Five IBM engineers from the AI department (Dietmar Hopp, Klaus Tschira, Hans-Werner Hector, Hasso Plattner, and Claus Wellenreuther, all from Mannheim, Baden-Württemberg) were working in an enterprise-wide system based on this software, only to be told that it would no longer be necessary. Rather than abandoning the project, they decided to leave IBM Tech and start another company.
In June 1972, they founded Systemanalyse und Programmentwicklung ("System Analysis and Program Development") company, as a private partnership under the German Civil Code.
Their first client was the German branch of Imperial Chemical Industries in Östringen, where they developed mainframe programs for payroll and accounting. Instead of storing the data on punch cards mechanically, as IBM did, they stored it locally in the Electronic System which using common Logical database for all activities of Organization. . Therefore, they called their software a real-time system, since there was no need to process the punch cards overnight (for this reason their flagship product carried an R in its name until the late 1990s). This first version was also a standalone software that could be offered to other interested parties.
In 1973, the first commercial product was launched. It was called SAP R/98, and offered a common system for multiple tasks. This permitted the use of a centralized data storage, improving the maintenance of data. From a technical point of view, therefore, a database was necessary.

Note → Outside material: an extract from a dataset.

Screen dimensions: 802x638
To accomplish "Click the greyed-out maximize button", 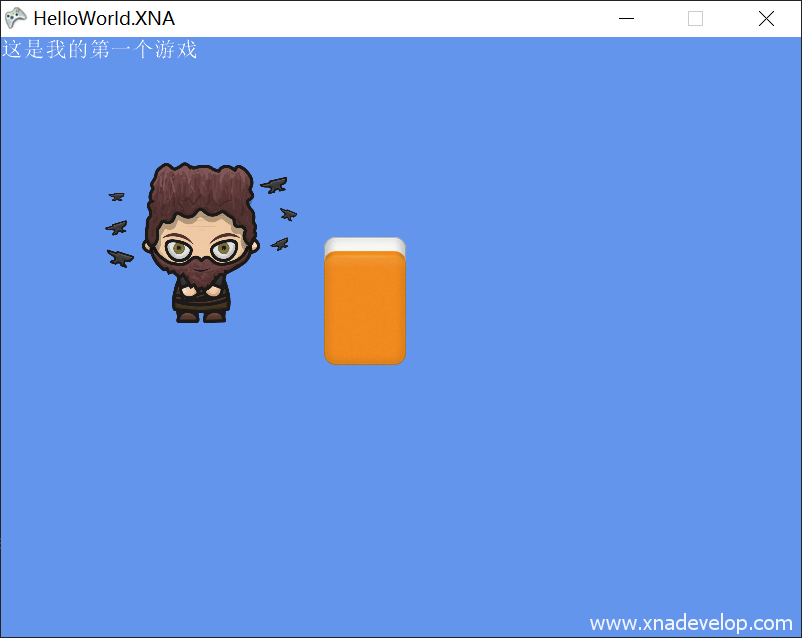I will (696, 18).
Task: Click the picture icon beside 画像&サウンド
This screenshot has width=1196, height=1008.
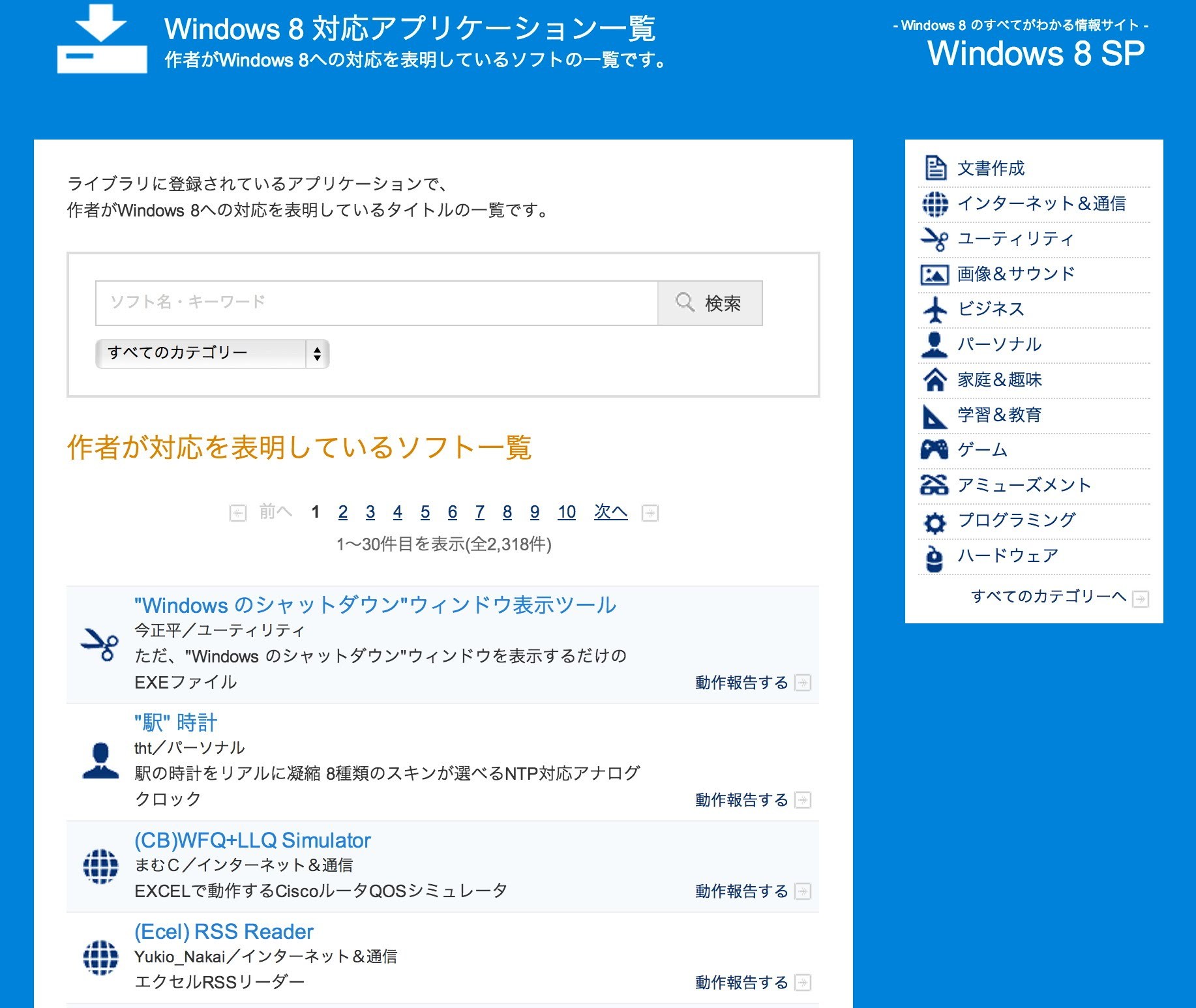Action: click(x=934, y=274)
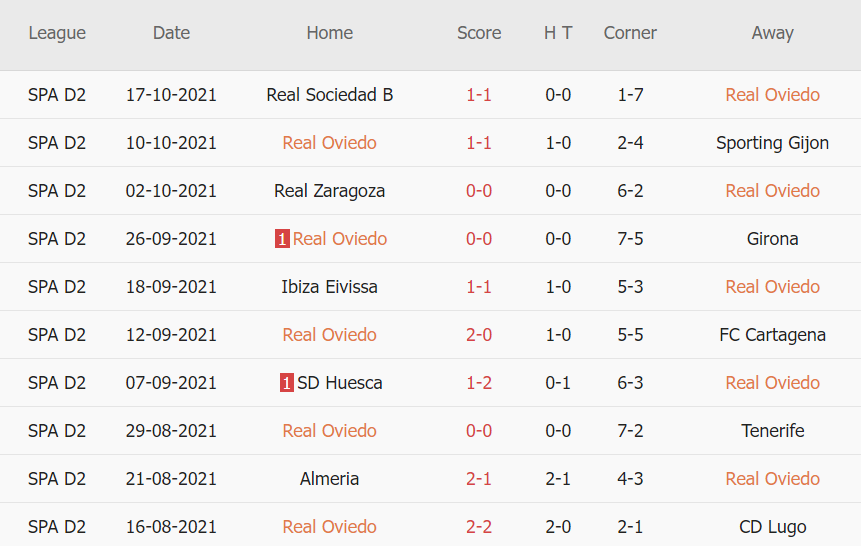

In 1976, SAP GmbH was founded, and moved its headquarters the following year to Walldorf, Germany. Three years later, in 1979, SAP launched SAP R/2, expanding the capabilities of the system to other areas, such as material management and production planning. In 1981, SAP brought a re-designed product to market. However, SAP R/2 did not improve until the period between 1985 and 1990. SAP released the new SAP R/3 in 1992. SAP developed and released several versions of R/3 through 1995. By the mid-1990s, SAP followed the trend from mainframe computing to client/server architectures. The development of SAP’s internet strategy with mySAP.com redesigned the concept of business processes (integration via Internet). As a result, R/3 was replaced with the introduction of SAP ERP Central Component (ECC) 5.0 in 2004. Architectural changes were also made to support an enterprise service architecture to transition customers to a services-oriented architecture. The latest version, SAP ERP 6.0, was released in 2006. SAP ERP 6.0 has since then been updated through SAP enhancement packs, the most recent: SAP enhancement package 8 for SAP ERP 6.0 in 2016.

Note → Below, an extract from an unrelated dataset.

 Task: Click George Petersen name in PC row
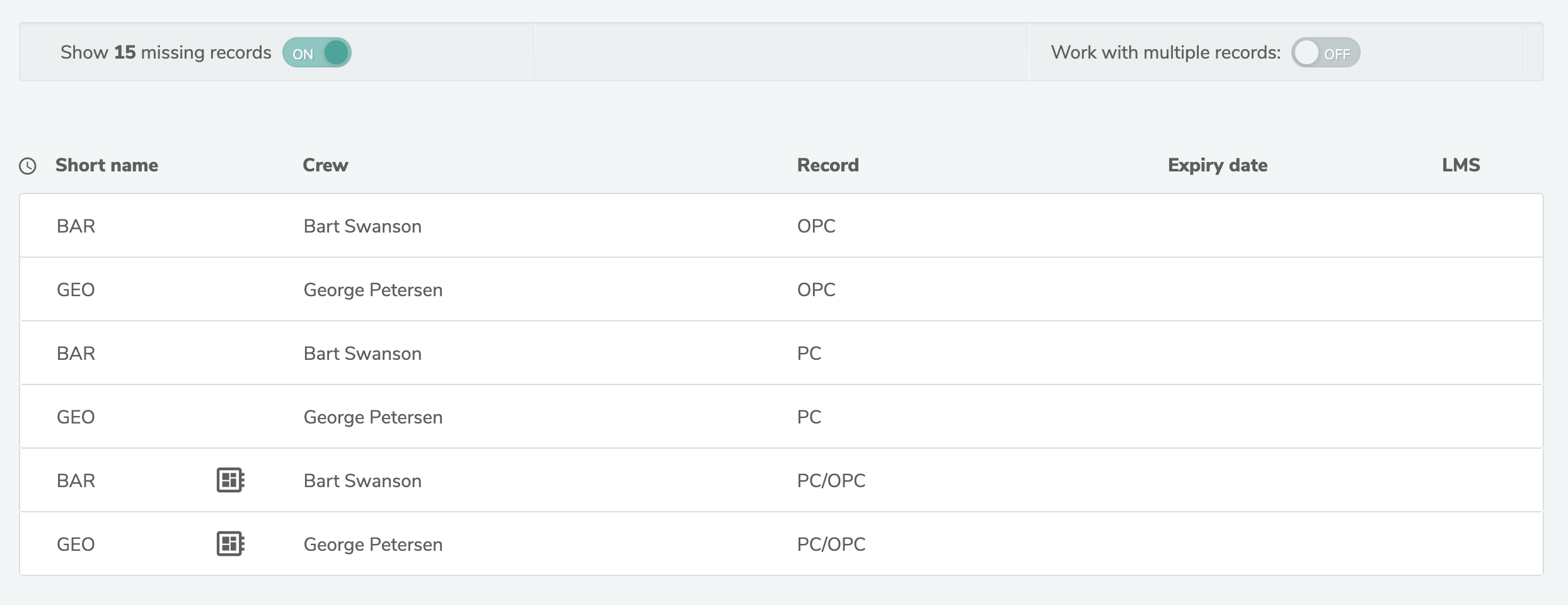(372, 417)
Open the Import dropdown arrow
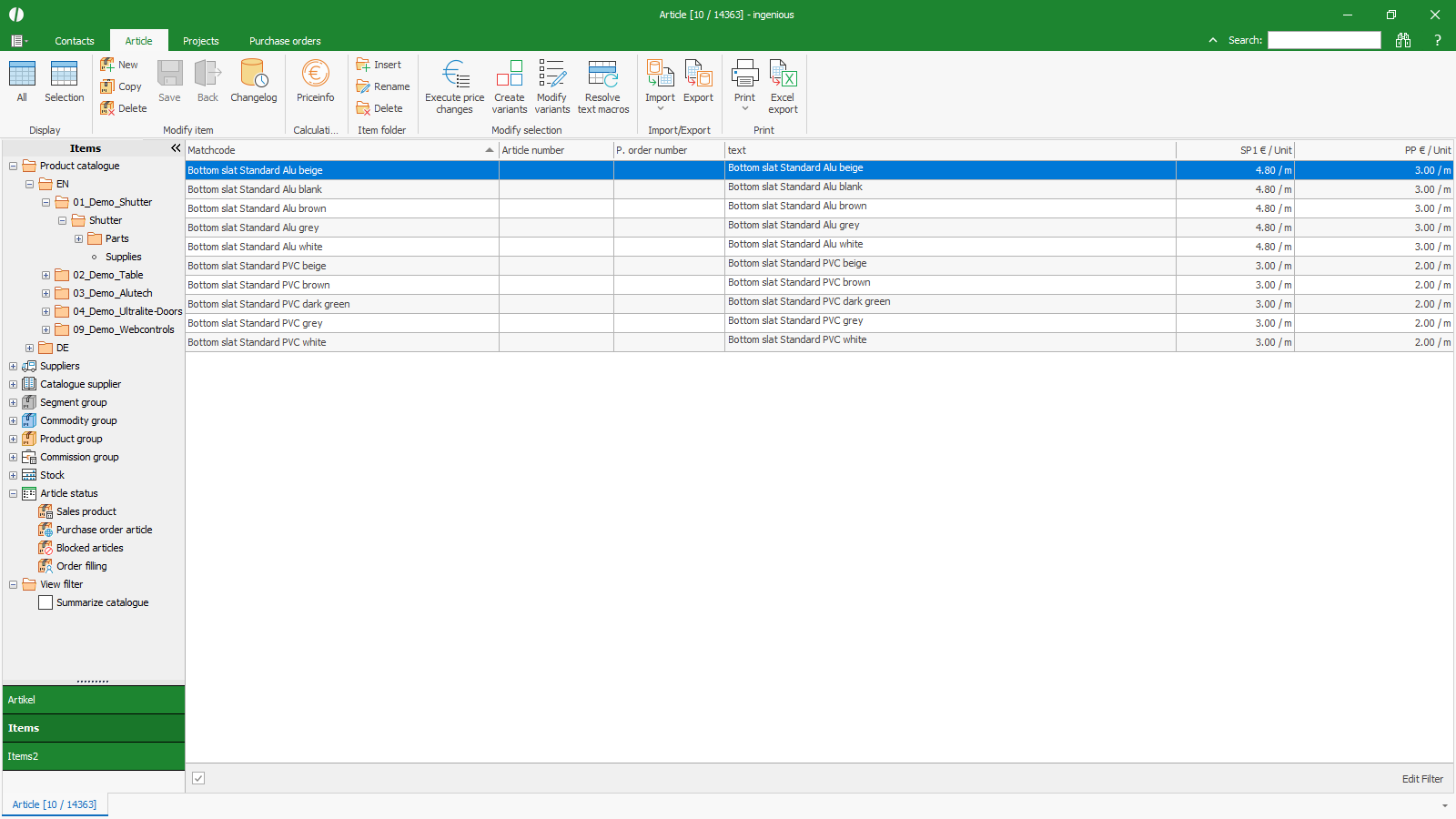Screen dimensions: 1456x819 661,109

In August 1988, SAP GmbH became SAP AG, and public trading started on 4 November 1988. Shares were listed on the Frankfurt and Stuttgart stock exchanges. In 1995, SAP was included in the German stock index DAX and, on 22 September 2003, SAP was included in the Dow Jones STOXX 50.

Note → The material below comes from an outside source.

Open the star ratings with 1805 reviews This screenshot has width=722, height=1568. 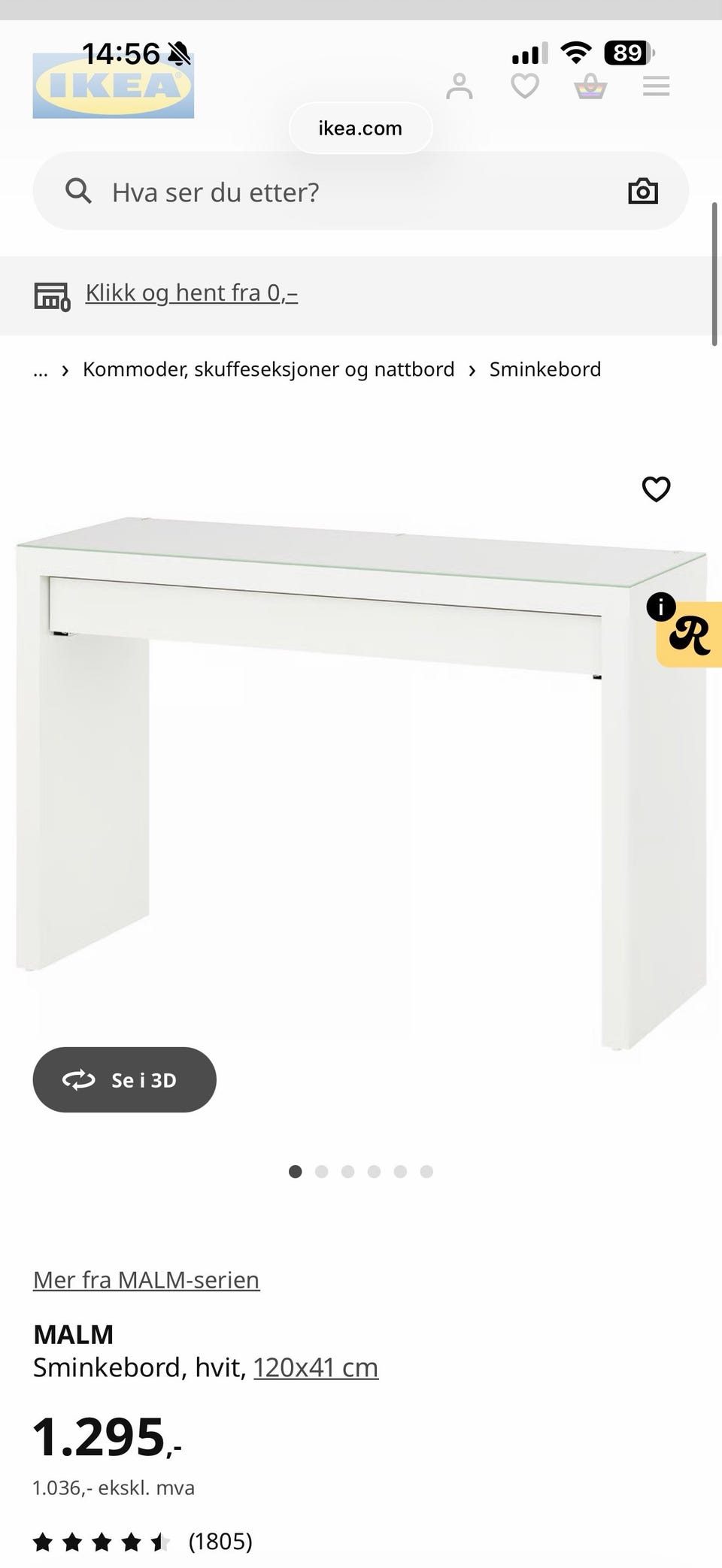pos(143,1542)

The company's official name became SAP AG (a public limited company) after the 2005 annual general meeting. In 2014, SAP changed from an AG to a European Company (Societas Europaea or SE).
Since 2012, SAP has acquired several companies that sell cloud-based products, with several multibillion-dollar acquisitions seen by analysts as an attempt to challenge competitor Oracle. In 2014 SAP bought Concur Technologies, a provider of cloud-based travel and expense management software, for $8.3 billion, SAP's most expensive purchase to that date. Analysts' reactions to the purchase were mixed, with Thomas Becker of Commerzbank questioning whether Concur was the right choice for SAP, while Credit Suisse called the acquisition an "aggressive" move.
In 2014, IBM and SAP began a partnership to sell cloud-based services. Likewise, in 2015, SAP also partnered with HPE to provide secure hybrid cloud-based services running the SAP platform. Both HPE and IBM provide infrastructure services to SAP, and SAP runs its SAP HANA cloud solution on top. SAP has announced additional partnerships with Microsoft in order to give customers tools for data visualization, as well as improved mobile applications.
SAP exceeded its revenue projections due to the expansion in its cloud business and the success of SAP HANA. The growth can also be partially attributed to the acquisitions of Concur and Fieldglass.
The company announced plans in 2016 to invest heavily into technology relating to Internet of Things (IoT) as part of a strategy to capitalize on the growth in that market. For that purpose, €2 billion ($2.2 bln) are planned to be invested in relevant sectors by the end of 2020. To that end, SAP will also launch a new product line called SAP IoT, which "will combine large amounts of data from things connected to the Internet with machine learning and SAP's real-time database S/4 HANA."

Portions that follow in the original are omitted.